__DATA EXCERPTS__
☆ ☆ ☆ ☆ ☆ ☆ ☆
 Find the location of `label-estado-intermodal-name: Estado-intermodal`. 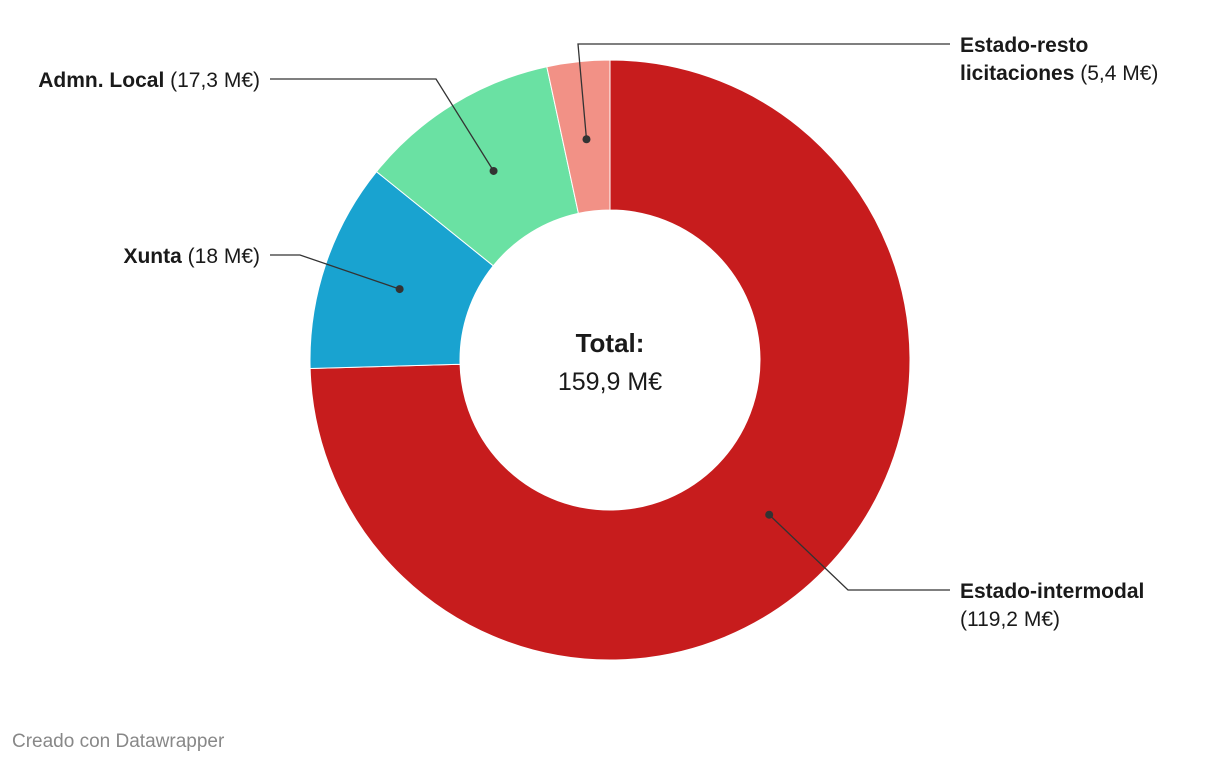

label-estado-intermodal-name: Estado-intermodal is located at coordinates (1052, 592).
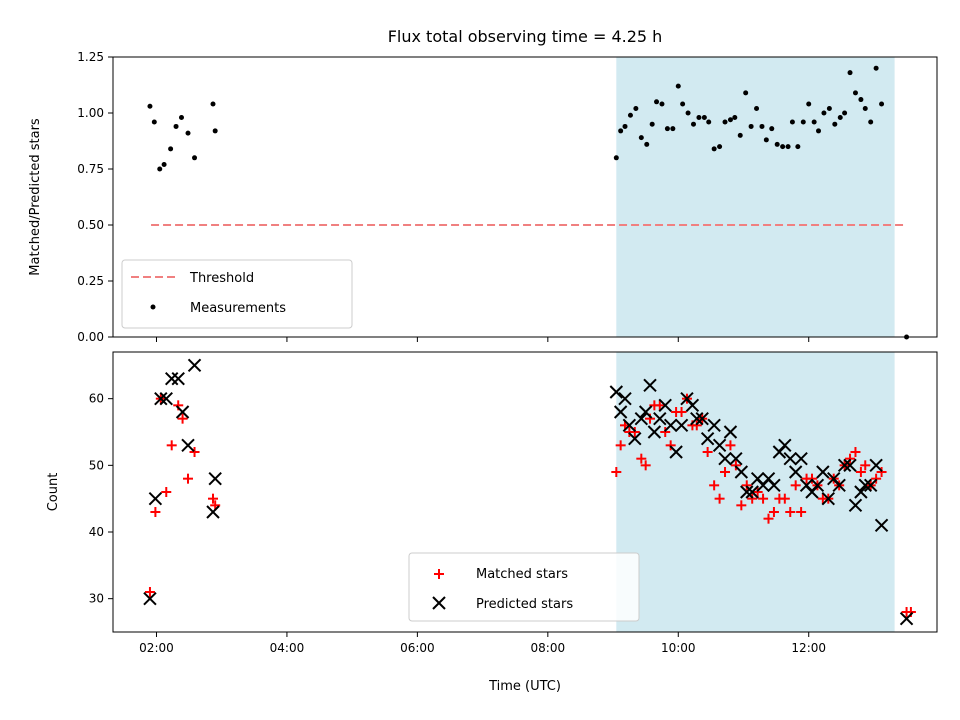  I want to click on top-ytick-label: 0.00, so click(90, 337).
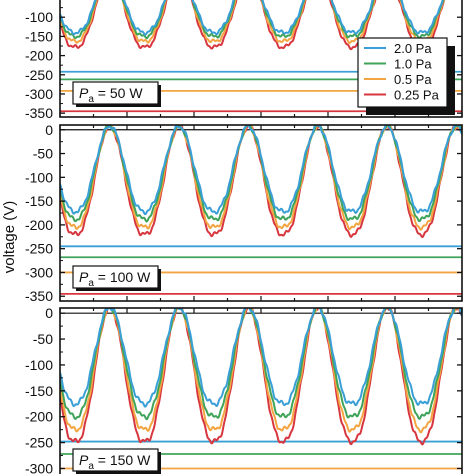  I want to click on panel-label: Pa = 100 W, so click(115, 279).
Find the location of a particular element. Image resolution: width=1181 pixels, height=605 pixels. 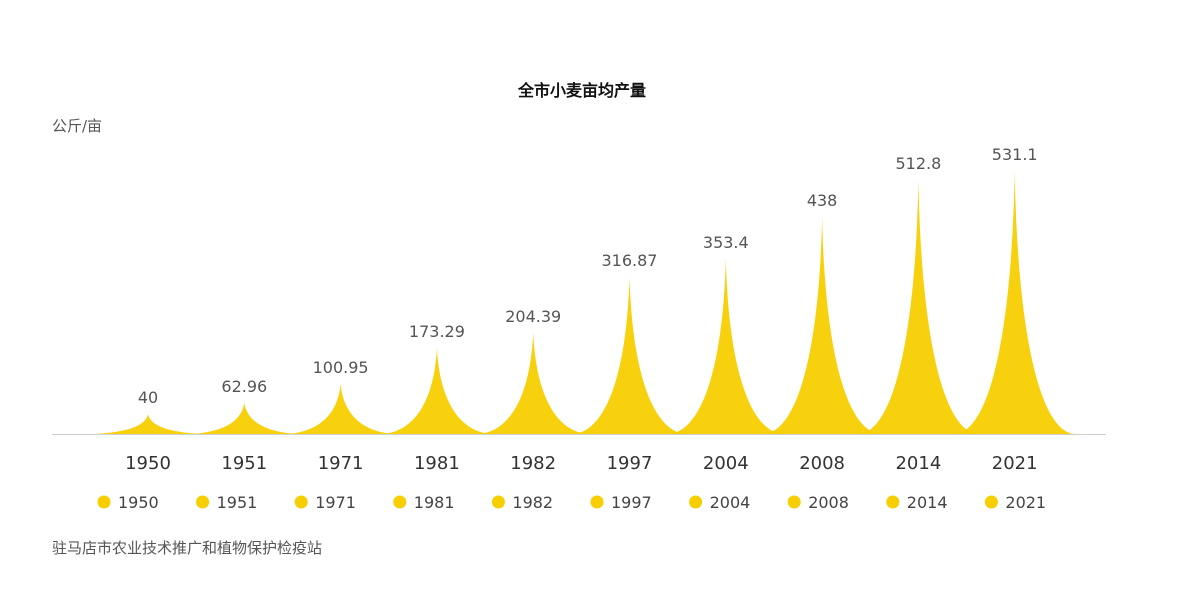

legend-item-1950: 1950 is located at coordinates (128, 502).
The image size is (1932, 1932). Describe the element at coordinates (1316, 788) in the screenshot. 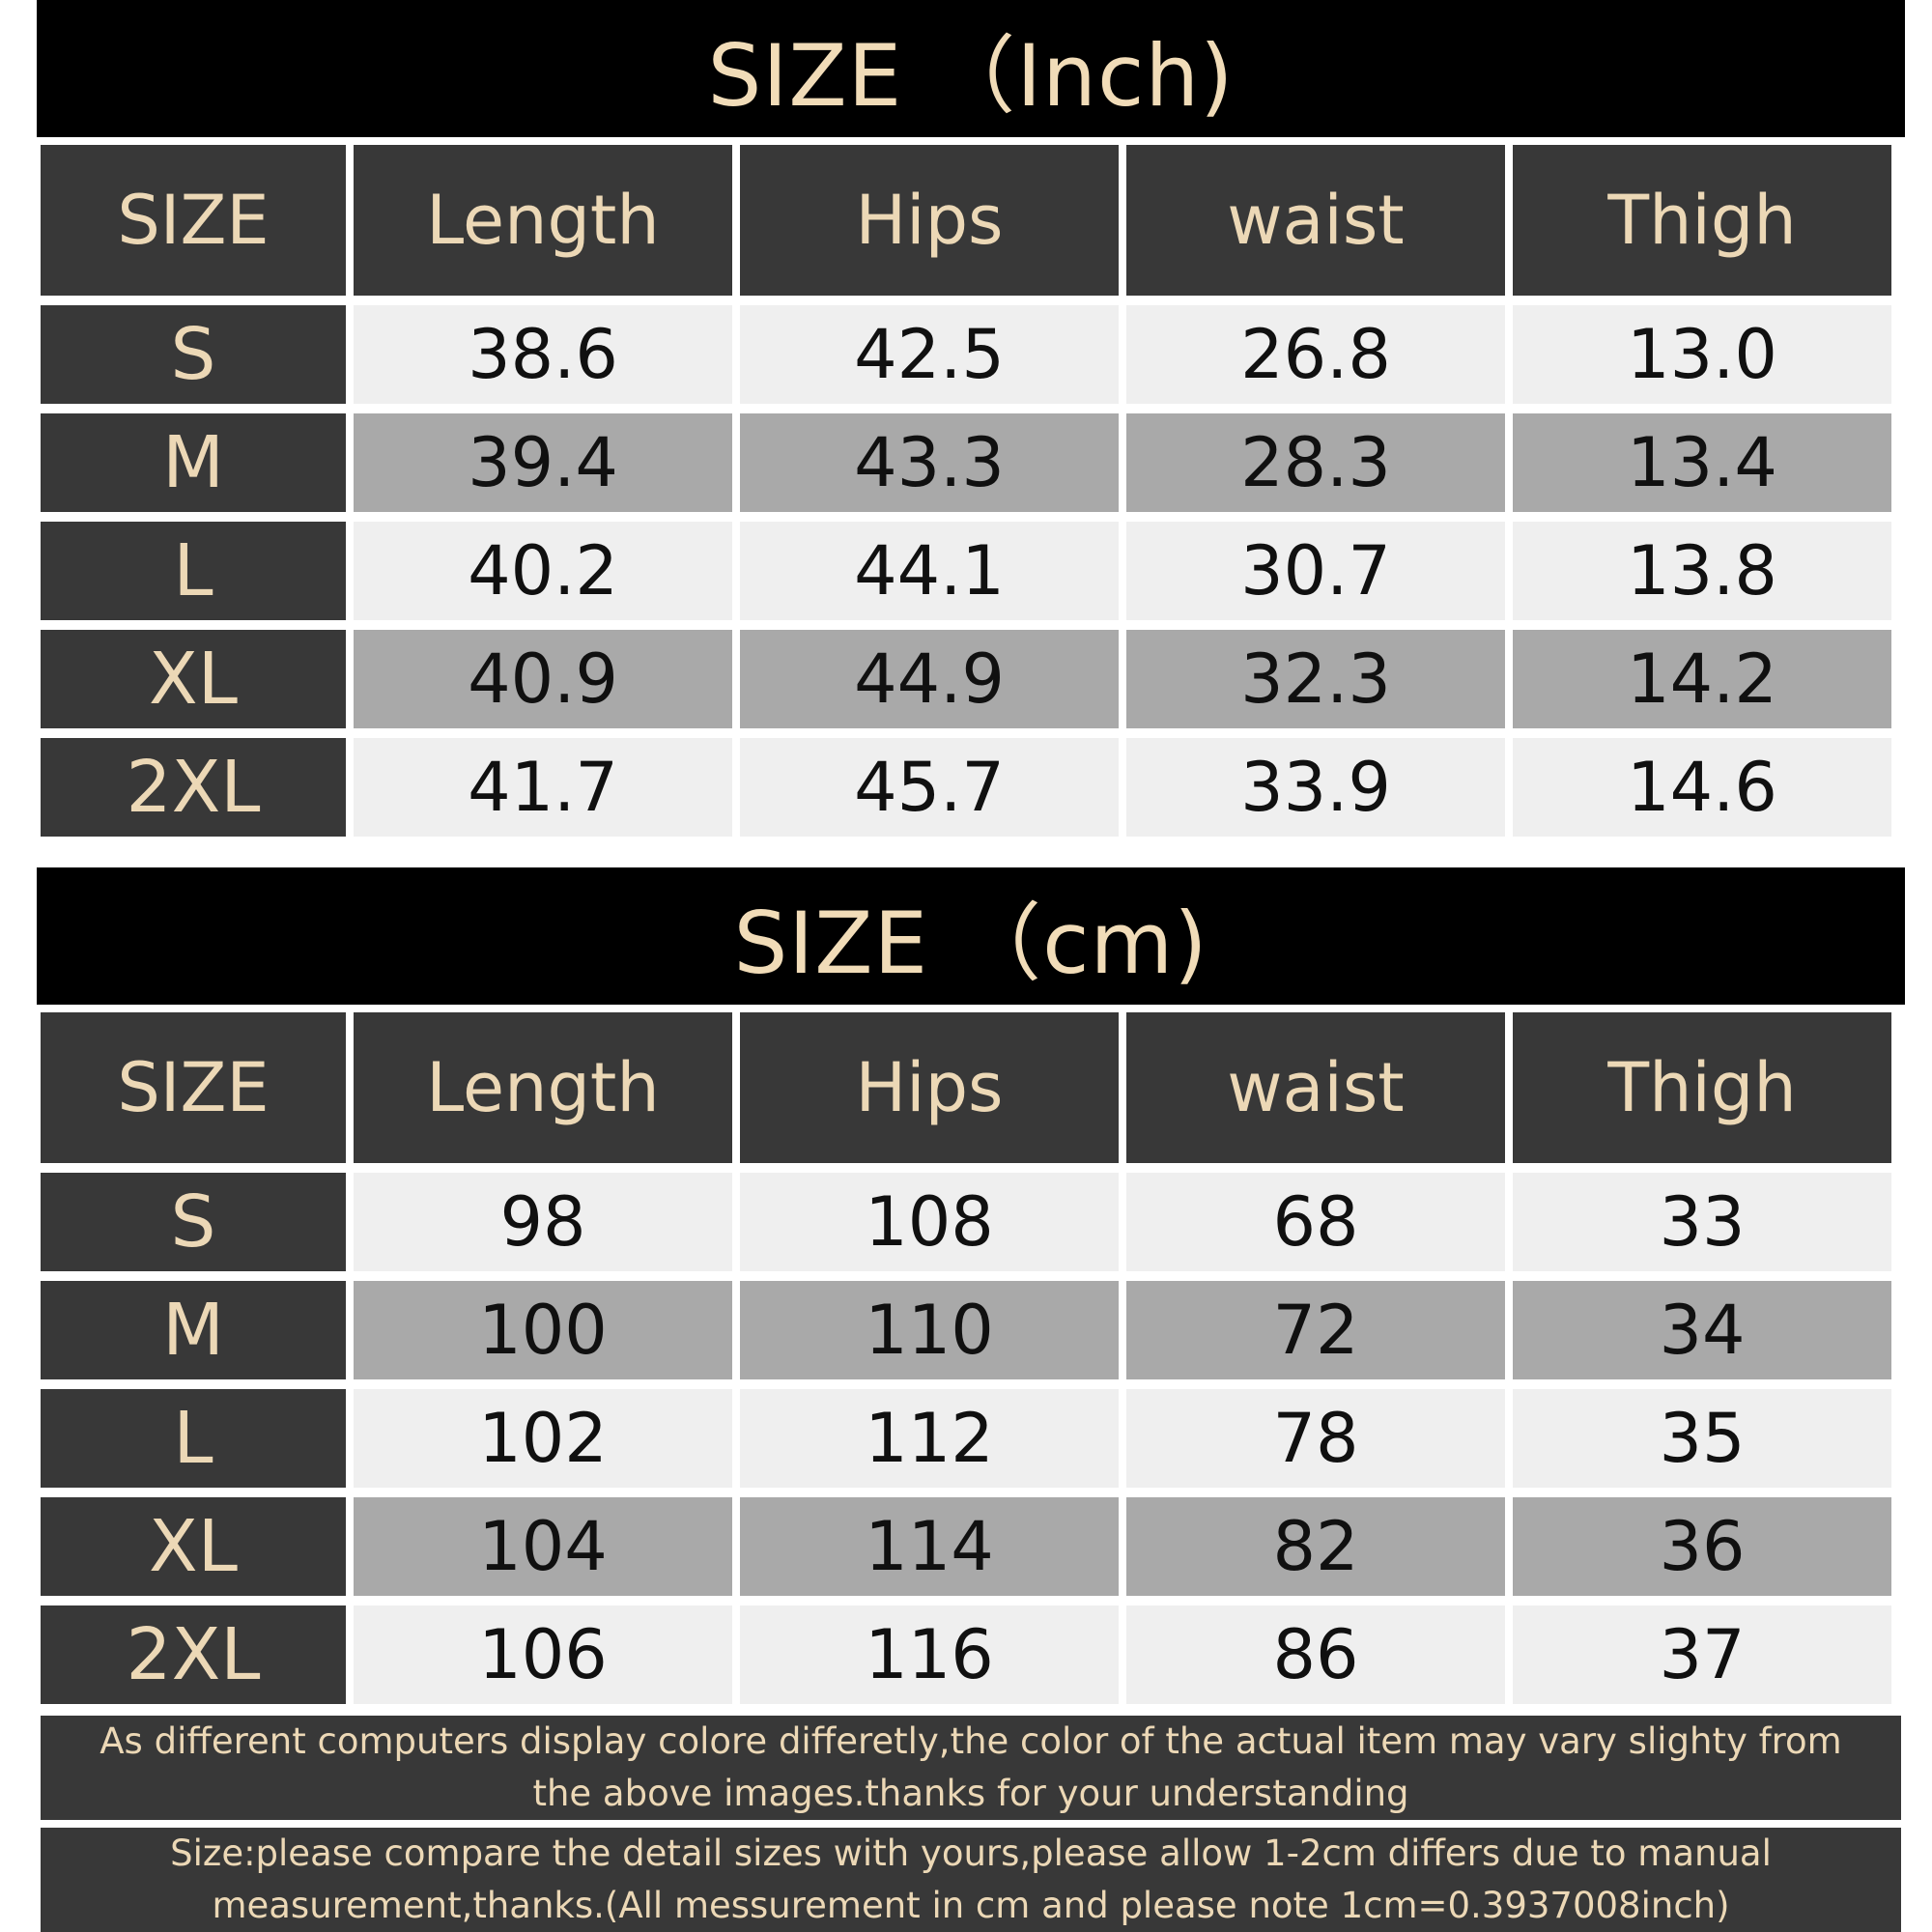

I see `waist-value: 33.9` at that location.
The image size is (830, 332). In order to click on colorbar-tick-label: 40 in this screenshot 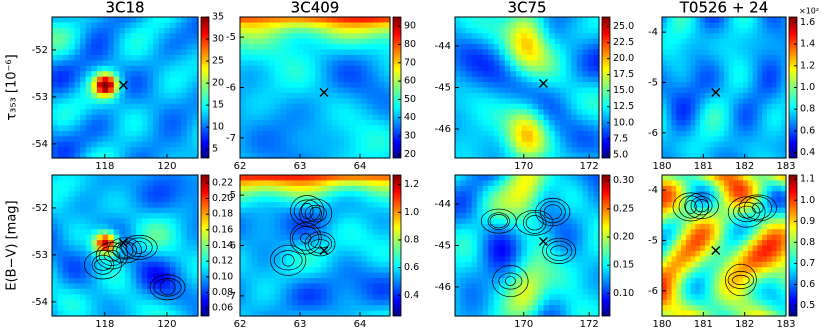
☆ ☆ ☆ ☆ ☆ ☆ ☆
__WORK ORDER__
Reproduce every row above word for word, leaving out the pictures.

__EXERCISE ANSWER__
 Find the location of `label-estado-intermodal-name: Estado-intermodal`. 

label-estado-intermodal-name: Estado-intermodal is located at coordinates (1052, 592).
  I want to click on top-ytick-label: 0.00, so click(90, 337).
  I want to click on panel-label: Pa = 100 W, so click(115, 279).
Find the location of a particular element. Image resolution: width=1181 pixels, height=605 pixels. 

legend-item-1950: 1950 is located at coordinates (128, 502).
The image size is (1932, 1932). Describe the element at coordinates (1316, 788) in the screenshot. 

I see `waist-value: 33.9` at that location.
The image size is (830, 332). In order to click on colorbar-tick-label: 40 in this screenshot 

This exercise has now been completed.